Am 20. Mai 2011 wurde die Piratenpartei Deutschland über einen Zeitraum von etwa neun Stunden größtenteils ihrer Kommunikationsinfrastruktur beraubt. Die Koordination des Wahlkampfes für die Wahlen zur Bremer Bürgerschaft am Wochenende wie auch die inhaltliche politische Arbeit wurden in diesem Zeitraum massiv beeinträchtigt, wenn nicht gar unmöglich gemacht. Auch die Infrastruktur der Piratenpartei Baden-Württemberg war betroffen und die Website daher offline.

Die Staatsanwaltschaft kann sich im Rahmen einer internationalen Amtshilfe ohne Probleme einen Durchsuchungsbeschluss für einen Internetprovider verschaffen. Im Verlauf des Zugriffs durch die Behörden wird die Internetanbindung der Server einer Partei dann einfach gekappt – ohne vorherige Rücksprache mit den Betroffenen. Ergebnis dieser Vorgehensweise ist die abschließende Feststellung, dass sich die Piratenpartei an das Bundesdatenschutzgesetz hält und sowieso keine Logfiles mit IP-Adressen speichert.

Dieses unverhältnismäßige Vorgehen macht eines klar: Man kann sich nur schwer wehren. Widerspruch vor Ort hätte fatale Folgen gehabt, nämlich die Beschlagnahme aller Server. Das Einreichen einer Beschwerde hilft im Nachhinein wenig.

Schon zur Landtagswahl 2011 hatten wir eine Aussage im Wahlprogramm, die dieses Ungleichgewicht zwischen Staatsmacht und Bürger ausgleichen soll: Unrechtmäßig angeordnete Verwaltungsakte sollen mit einer pauschalen Mindestentschädigung gesühnt werden. Hierdurch würde genügend (finanzieller) Druck auf die Behörden ausgeübt, damit diese in solchen Fällen grundsätzlich überlegter vorgingen.

Geradezu beängstigend ist im Zusammenhang mit der Abschaltung der Server die Tatsache, dass fast alle anderen Parteien dieses Vorgehen offenbar völlig kritiklos hingenommen haben. Die Schadenfreude bei der Konkurrenz scheint die Sorgen um Demokratie und Rechtsstaat zu übertreffen. Bis dato ist abgesehen von Einzelstimmen allein von der Rentnerinnen- und Rentnerpartei ein offizieller Aufschrei zu vernehmen.

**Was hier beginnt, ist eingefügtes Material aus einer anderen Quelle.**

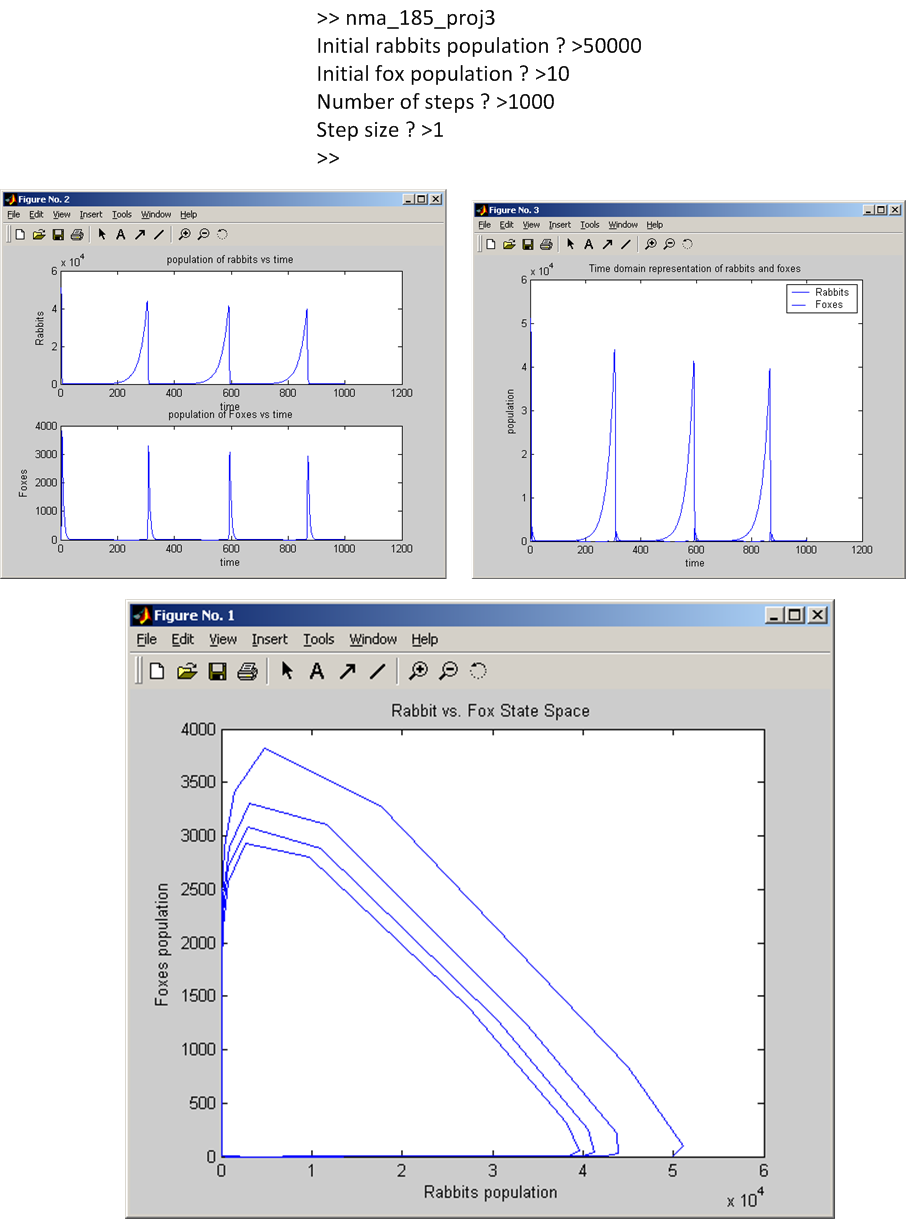906x1220 pixels.
Task: Click Save icon in Figure No. 3 toolbar
Action: 528,244
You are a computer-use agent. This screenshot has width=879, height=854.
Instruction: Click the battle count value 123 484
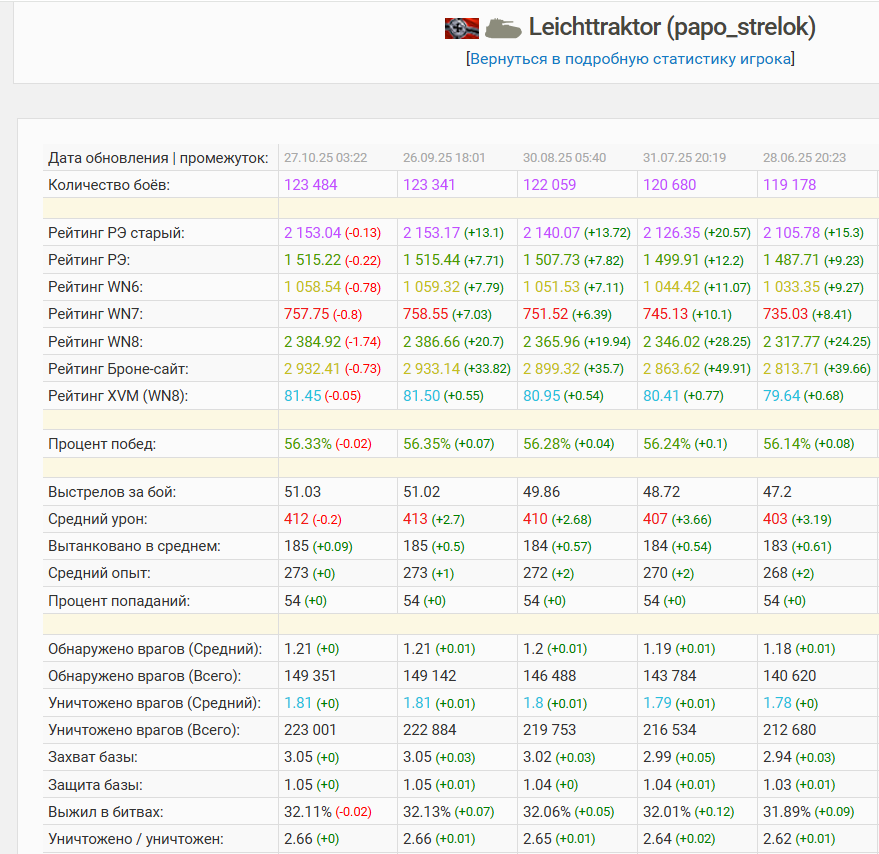coord(311,185)
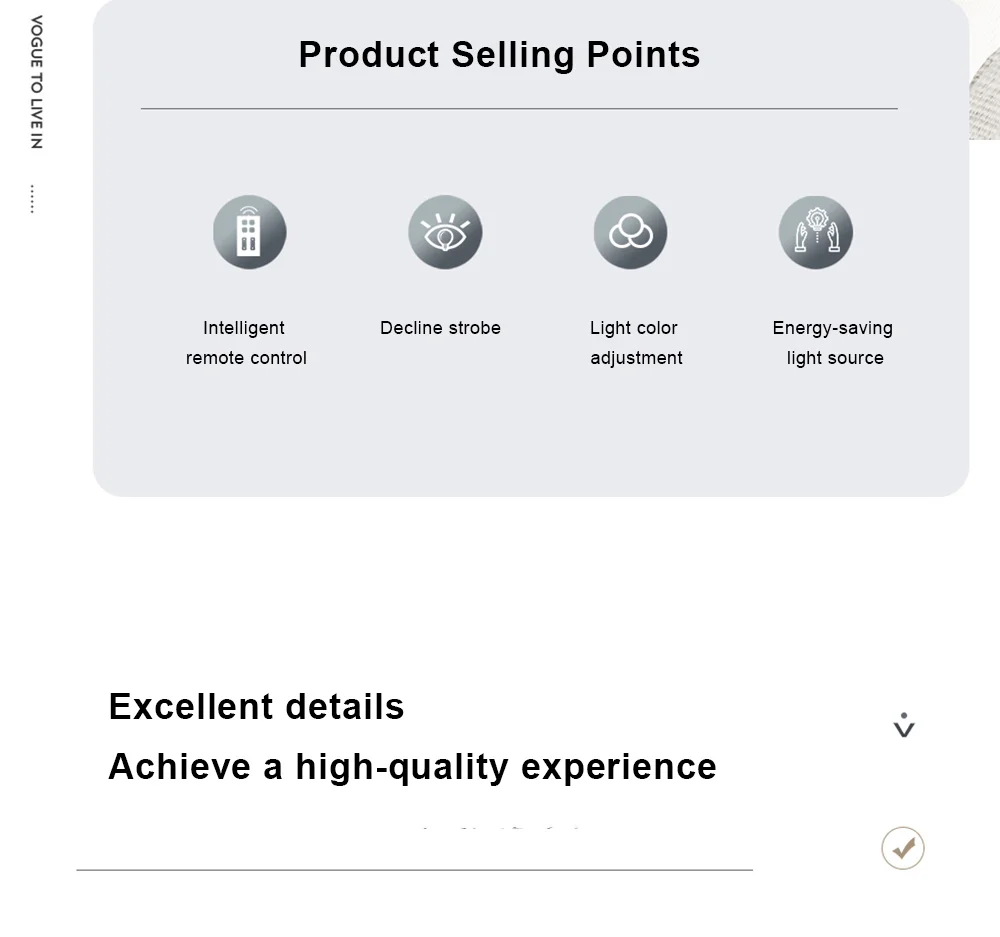This screenshot has height=937, width=1000.
Task: Select the 'Energy-saving light source' label
Action: [x=833, y=343]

Interessantes Detail am Rande: Das französische Rechtshilfeersuchen, auf das von der Staatsanwaltschaft Bezug genommen wurde, existierte zum Zeitpunkt der Durchsuchung noch gar nicht, und die dringend abzuwendende Koordination eines Angriffes auf das Internetangebot des französischen Energiekonzerns EDF erfolgte bereits im April.

In diesem Zusammenhang muss geprüft werden, ob man gegen diesen übereifrigen, in vorauseilendem Gehorsam handelnden Staatsanwalt nicht eine Dienstaufsichtsbeschwerde anstrengen sollte, damit er zu spüren bekommt, dass er zu weit gegangen ist. Hier wurde nach unserer Rechtsauffassung u. a. gegen Artikel 21 Grundgesetz verstoßen, der Parteien besondere Rechte zuspricht.

Auch zeigt sich einmal mehr, wie leicht(fertig) Richter solche Beschlüsse unterschreiben. Das ist ein Mangel im System: Die Nichtunterzeichnung eines solchen staatsanwaltlichen Durchsuchungsbeschlusses kostet die Richter, die ohnehin unter Zeitdruck stehen, viel mehr Zeit, als die Zustimmung.